Victorino Martín fue un rey sin corona. En cambio tenía un diente de oro. Siempre pasaba algo cuando lo enseñaba. La victorino-señal. La sonrisa pícara que se abría en su cara cuando un toro se quedaba en los tobillos enseñaba todo lo que era: un aficionado que se hizo ganadero para criar lo que siempre quiso ver en el ruedo. Lo que él consideraba que faltaba. La suelta de vacas en Galapagar en sus tiempos de carnicero estaba en aquella mueca. El animal tratando de tú a tú al hombre, golpeándolo, exigiéndole.

Victorino era directo, natural, un genio capaz de bajar a un hatajo de reses del camión que las llevaba al matadero y convertirlas en la ganadería brava más importante del último siglo.

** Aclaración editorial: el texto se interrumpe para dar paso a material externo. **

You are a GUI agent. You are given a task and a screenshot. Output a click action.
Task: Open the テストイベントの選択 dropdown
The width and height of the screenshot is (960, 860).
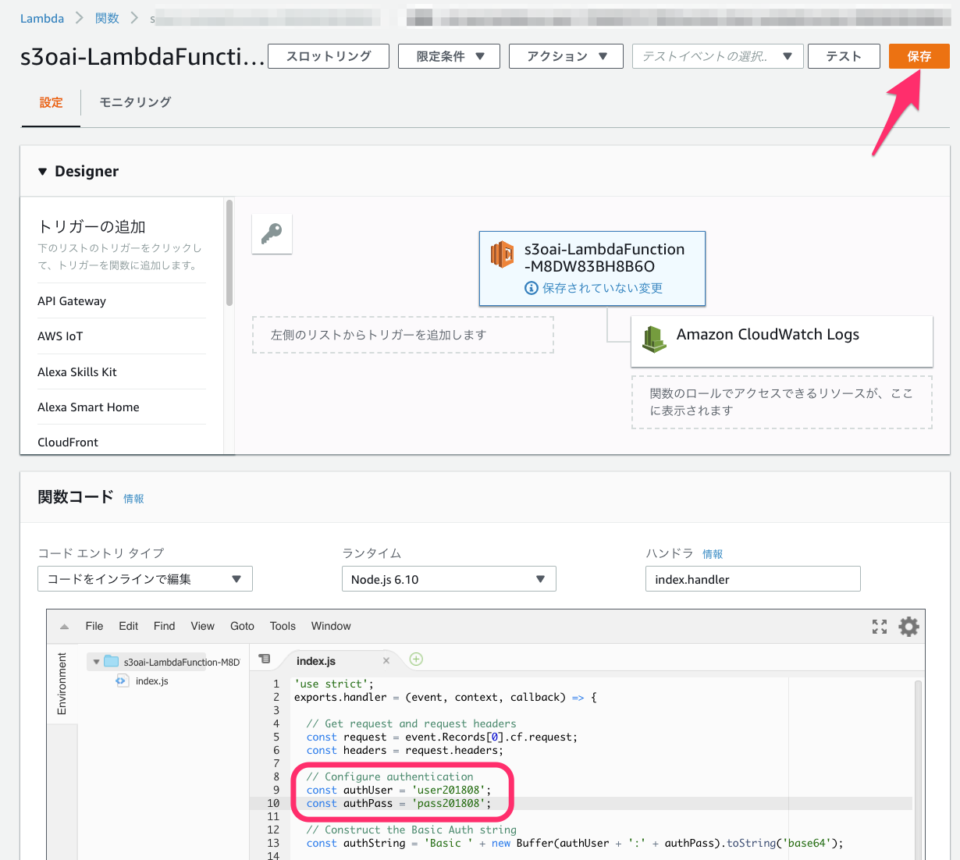(716, 56)
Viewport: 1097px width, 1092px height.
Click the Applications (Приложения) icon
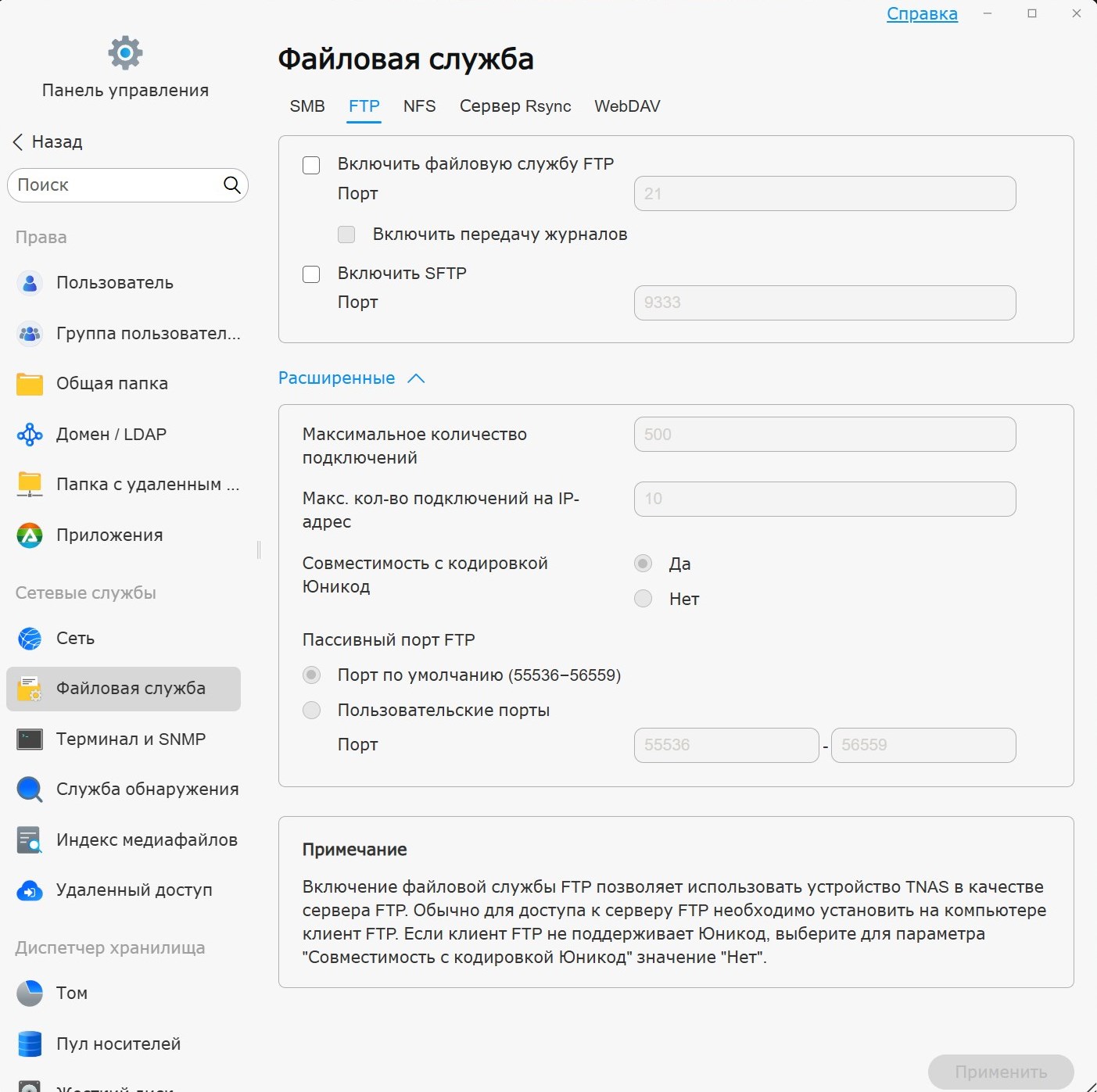[30, 535]
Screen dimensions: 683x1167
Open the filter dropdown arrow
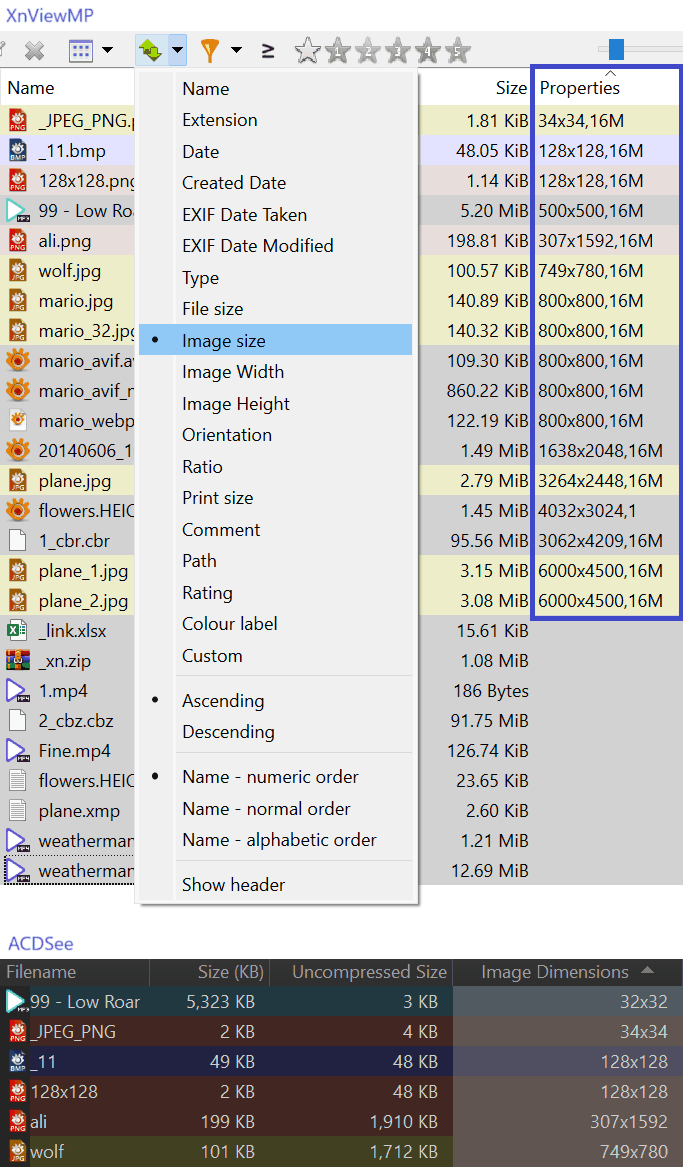tap(236, 49)

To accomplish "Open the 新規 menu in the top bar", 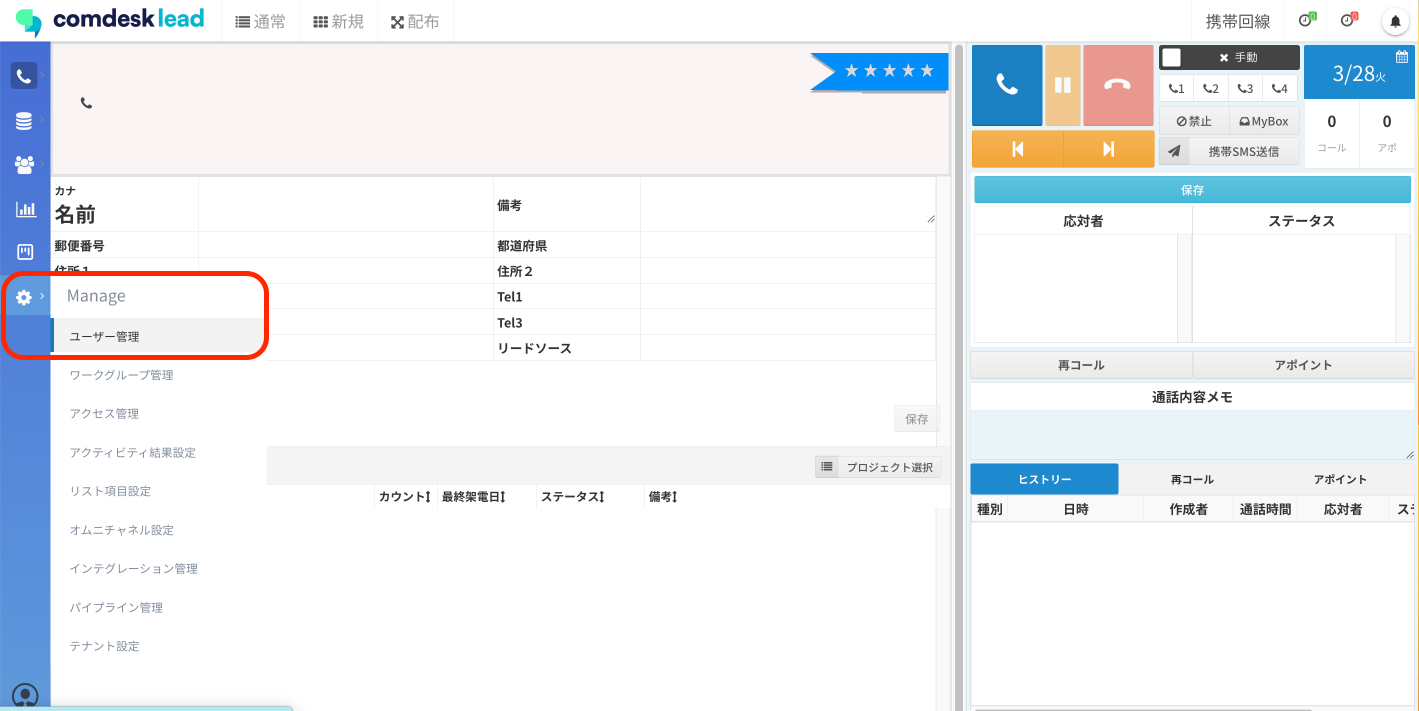I will (x=338, y=20).
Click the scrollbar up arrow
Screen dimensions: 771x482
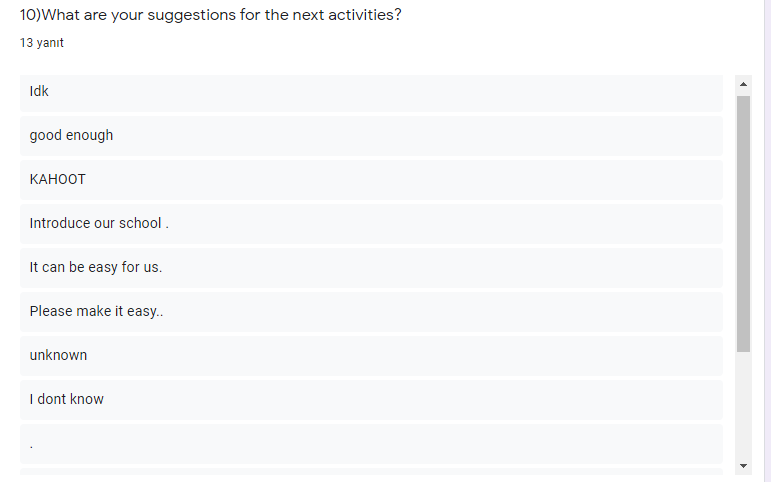tap(743, 83)
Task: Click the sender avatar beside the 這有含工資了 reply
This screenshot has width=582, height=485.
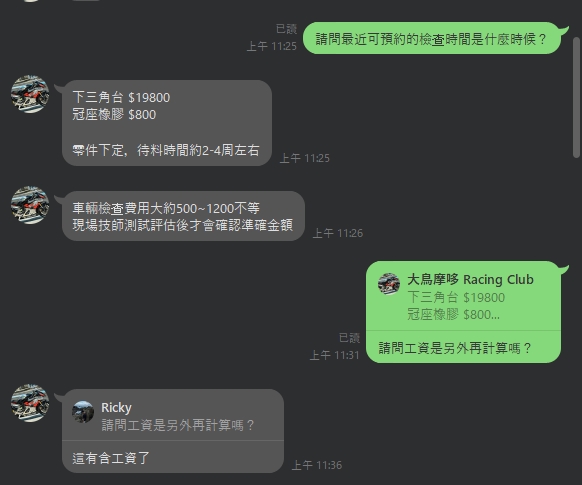Action: [x=30, y=403]
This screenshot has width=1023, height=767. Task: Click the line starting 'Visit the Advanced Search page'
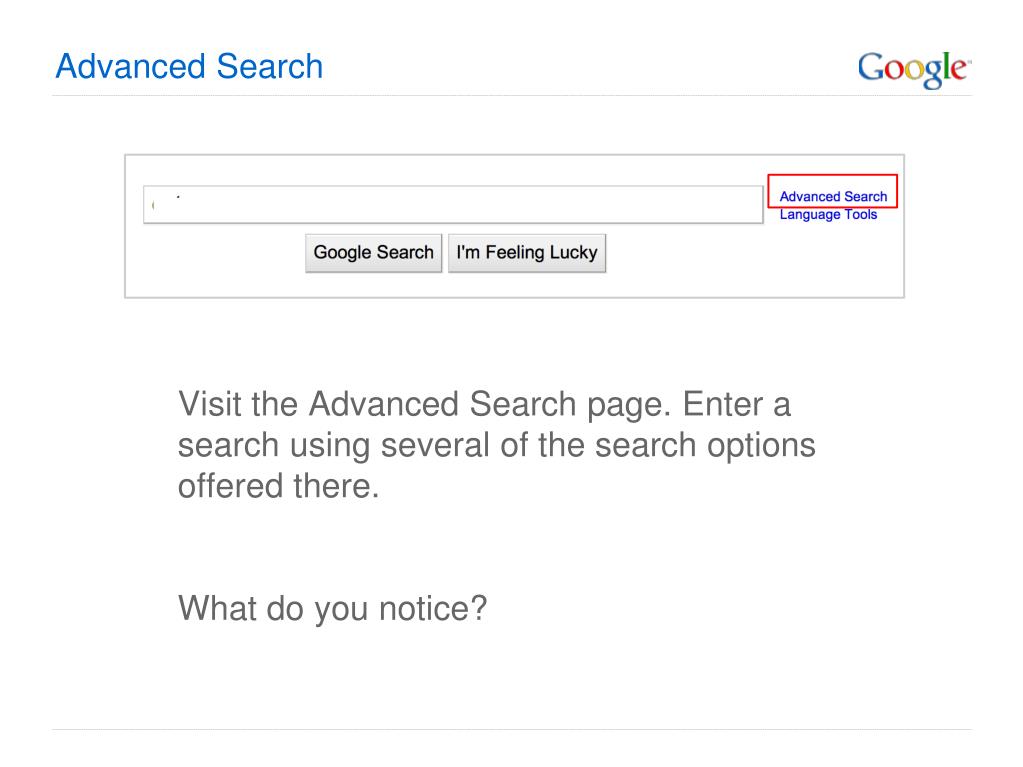pos(484,404)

Cambió la fiesta como si retrocediera en el tiempo con esos albaserradas jurásicos, degollados, los saltillos duros, de hocico de rata, veletos, cornipasos. El producto gris actualizado para ser el de siempre, lo que luego exportó a México en una operación secreta. Jamás volvió a ceder su patrimonio genético.

No sólo la emoción rompió en los tendidos. También hizo sentir a ciertos toreros lo que era ser figura. Una grupo de matadores que se completaba década a década se especializó en sus toros encontrando una esquina en la historia, un pequeño altar con su nombre. El fuego consumía la cera del ganadero desde Andrés Vázquez a El Cid.

Fue capaz de incluir la palabra victorino en la cultura popular, el premio más difícil.

La tauromaquia se apoya en parte en su legado, en el apellido Martín, un reino inextinguible que mantiene una filosofía de vida contenida en la dehesa. Una contracultura rural que encabeza ahora su hijo, veterinario y guardián de un concepto de vida. Los tiempos que corren son peligrosos. Victorino, el viejo ganadero, dio las claves para apuntalar el futuro. Están ahí. Todo está a punto de desmoronarse. No parece que la tauromaquia vaya a perdurar hasta que nazca otro. En este impasse estaría bien tener un poco, no digo ni siquiera la mitad, de la afición que tuvo él. Aunque sólo sea como homenaje.